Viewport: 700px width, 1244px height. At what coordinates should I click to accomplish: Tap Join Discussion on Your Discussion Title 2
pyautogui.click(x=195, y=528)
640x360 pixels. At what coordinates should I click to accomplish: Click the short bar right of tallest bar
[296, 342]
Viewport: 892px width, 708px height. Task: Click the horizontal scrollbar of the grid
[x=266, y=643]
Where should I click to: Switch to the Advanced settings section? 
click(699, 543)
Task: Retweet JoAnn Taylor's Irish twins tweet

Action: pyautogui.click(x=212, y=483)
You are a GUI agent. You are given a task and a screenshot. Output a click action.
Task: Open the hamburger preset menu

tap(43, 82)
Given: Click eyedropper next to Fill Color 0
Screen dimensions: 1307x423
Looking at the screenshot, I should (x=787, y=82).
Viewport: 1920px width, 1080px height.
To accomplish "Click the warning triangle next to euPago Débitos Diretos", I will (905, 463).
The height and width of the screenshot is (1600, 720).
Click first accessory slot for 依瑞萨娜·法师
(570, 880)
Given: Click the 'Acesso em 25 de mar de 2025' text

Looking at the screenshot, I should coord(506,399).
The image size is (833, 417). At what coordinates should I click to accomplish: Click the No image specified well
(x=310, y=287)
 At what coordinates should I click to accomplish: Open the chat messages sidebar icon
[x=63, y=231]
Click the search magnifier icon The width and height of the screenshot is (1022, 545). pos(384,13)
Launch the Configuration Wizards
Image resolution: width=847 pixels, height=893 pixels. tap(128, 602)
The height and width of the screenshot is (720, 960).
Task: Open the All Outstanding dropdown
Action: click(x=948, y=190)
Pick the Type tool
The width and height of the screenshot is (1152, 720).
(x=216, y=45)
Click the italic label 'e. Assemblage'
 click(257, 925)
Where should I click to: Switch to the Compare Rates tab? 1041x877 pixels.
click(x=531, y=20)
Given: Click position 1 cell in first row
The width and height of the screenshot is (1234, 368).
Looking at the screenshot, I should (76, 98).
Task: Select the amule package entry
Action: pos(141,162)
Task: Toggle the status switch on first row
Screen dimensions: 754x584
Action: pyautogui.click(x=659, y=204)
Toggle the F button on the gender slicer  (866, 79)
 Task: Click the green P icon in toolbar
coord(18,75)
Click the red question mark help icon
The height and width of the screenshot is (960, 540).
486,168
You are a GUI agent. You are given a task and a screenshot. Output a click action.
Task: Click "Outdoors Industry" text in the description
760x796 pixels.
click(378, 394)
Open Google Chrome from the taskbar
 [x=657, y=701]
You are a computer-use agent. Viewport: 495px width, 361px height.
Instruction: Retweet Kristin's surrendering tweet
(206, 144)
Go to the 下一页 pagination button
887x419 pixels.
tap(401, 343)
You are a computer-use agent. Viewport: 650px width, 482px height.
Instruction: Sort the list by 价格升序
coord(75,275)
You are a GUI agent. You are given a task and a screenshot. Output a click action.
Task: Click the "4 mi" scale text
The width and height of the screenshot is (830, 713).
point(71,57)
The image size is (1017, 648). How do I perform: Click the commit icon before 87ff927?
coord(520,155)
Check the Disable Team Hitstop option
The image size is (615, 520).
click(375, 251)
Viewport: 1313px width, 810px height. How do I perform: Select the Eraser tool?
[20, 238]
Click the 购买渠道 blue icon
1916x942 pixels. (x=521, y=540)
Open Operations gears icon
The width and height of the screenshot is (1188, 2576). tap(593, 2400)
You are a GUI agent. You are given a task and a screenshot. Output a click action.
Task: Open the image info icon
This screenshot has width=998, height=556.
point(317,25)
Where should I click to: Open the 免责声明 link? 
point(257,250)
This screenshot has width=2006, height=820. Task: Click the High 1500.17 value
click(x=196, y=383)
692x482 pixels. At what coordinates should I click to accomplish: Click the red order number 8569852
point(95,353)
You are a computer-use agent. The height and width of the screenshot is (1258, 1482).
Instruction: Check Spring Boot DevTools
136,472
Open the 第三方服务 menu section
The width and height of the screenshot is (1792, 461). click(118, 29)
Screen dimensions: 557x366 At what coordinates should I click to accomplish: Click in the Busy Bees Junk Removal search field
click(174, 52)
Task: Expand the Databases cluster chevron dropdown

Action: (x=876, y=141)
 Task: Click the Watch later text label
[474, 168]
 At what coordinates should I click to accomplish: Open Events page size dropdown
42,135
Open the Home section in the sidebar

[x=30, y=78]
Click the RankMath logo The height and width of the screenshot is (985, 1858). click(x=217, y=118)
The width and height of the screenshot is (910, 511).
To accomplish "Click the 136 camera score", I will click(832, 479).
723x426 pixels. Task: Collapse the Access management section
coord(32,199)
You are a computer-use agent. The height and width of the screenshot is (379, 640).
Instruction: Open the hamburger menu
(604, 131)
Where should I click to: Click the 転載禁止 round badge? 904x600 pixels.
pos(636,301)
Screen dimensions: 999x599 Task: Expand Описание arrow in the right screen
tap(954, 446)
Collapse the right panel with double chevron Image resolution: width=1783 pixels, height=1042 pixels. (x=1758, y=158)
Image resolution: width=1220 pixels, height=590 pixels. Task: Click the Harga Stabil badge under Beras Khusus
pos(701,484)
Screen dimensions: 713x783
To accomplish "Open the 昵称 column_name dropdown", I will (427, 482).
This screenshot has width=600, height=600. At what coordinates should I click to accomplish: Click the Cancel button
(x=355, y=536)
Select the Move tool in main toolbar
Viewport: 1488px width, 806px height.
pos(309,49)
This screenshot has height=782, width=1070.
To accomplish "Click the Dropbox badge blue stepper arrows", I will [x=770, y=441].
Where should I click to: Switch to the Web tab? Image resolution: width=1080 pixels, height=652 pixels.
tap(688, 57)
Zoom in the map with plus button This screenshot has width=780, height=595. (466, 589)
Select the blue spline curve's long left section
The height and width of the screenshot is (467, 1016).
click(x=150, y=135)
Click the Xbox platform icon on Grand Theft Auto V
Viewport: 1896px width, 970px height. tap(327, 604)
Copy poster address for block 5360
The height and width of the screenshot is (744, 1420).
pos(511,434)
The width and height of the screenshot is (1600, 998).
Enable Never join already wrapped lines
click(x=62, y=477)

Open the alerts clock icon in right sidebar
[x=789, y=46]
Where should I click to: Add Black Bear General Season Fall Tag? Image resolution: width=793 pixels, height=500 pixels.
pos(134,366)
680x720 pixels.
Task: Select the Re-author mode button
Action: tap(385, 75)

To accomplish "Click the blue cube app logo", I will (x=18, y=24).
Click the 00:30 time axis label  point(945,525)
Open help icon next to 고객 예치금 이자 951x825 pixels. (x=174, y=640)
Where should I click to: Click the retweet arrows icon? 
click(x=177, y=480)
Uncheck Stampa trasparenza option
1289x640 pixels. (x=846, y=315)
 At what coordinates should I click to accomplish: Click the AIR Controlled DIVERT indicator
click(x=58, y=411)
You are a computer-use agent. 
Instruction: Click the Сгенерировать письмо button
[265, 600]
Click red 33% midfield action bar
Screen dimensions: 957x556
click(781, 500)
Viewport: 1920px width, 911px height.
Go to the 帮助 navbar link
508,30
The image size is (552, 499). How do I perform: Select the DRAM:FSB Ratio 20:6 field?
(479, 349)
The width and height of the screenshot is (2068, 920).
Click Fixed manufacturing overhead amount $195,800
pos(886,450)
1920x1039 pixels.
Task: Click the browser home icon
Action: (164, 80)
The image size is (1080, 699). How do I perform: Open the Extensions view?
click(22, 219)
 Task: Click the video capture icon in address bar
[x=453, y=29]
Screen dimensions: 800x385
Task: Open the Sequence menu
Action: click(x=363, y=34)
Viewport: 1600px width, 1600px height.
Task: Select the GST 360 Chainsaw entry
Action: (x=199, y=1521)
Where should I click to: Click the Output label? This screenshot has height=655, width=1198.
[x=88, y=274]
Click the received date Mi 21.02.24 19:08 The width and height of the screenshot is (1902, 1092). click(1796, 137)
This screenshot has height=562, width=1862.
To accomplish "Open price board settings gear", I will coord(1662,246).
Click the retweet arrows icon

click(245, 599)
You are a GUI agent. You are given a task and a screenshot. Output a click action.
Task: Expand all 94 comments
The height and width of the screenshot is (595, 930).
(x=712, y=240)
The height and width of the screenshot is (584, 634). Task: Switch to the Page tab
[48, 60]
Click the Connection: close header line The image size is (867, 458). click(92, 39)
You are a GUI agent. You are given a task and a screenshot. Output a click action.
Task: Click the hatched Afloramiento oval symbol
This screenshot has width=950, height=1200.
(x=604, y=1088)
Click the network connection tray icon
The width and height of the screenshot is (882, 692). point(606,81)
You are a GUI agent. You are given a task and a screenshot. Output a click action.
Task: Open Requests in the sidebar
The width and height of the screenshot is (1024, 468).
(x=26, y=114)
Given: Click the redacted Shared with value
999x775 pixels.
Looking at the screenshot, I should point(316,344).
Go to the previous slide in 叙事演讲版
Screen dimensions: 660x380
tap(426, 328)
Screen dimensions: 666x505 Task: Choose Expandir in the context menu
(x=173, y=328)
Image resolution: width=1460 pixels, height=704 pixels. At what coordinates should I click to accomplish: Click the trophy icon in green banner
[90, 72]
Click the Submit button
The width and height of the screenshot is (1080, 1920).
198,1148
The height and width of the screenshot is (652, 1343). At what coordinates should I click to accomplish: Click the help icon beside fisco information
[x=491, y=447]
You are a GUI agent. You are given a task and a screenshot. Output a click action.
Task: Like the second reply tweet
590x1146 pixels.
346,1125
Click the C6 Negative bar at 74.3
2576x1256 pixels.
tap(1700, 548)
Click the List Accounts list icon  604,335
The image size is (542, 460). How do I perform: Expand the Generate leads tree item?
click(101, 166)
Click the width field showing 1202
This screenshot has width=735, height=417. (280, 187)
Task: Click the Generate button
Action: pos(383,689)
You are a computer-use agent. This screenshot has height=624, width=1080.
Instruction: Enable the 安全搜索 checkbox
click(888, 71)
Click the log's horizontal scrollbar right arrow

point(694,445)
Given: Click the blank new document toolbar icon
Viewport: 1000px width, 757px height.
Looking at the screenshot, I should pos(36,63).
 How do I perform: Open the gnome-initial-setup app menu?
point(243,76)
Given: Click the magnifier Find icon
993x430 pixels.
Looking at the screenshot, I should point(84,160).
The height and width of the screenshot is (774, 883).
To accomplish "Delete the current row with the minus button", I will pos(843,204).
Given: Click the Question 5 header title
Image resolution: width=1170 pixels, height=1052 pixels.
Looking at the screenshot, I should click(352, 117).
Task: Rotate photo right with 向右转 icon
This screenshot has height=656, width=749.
------------------------------------
[EXERCISE INSTRUCTIONS] Begin at the line containing "How do I perform: Open the gnome-initial-setup" and reproduce every line through the last one in the records above, exactly.

[RESULT BELOW]
 How do I perform: Open the gnome-initial-setup app menu?
point(243,76)
Given: Click the magnifier Find icon
993x430 pixels.
Looking at the screenshot, I should point(84,160).
The height and width of the screenshot is (774, 883).
To accomplish "Delete the current row with the minus button", I will pos(843,204).
Given: Click the Question 5 header title
Image resolution: width=1170 pixels, height=1052 pixels.
Looking at the screenshot, I should click(352, 117).
Task: Rotate photo right with 向右转 icon
This screenshot has height=656, width=749.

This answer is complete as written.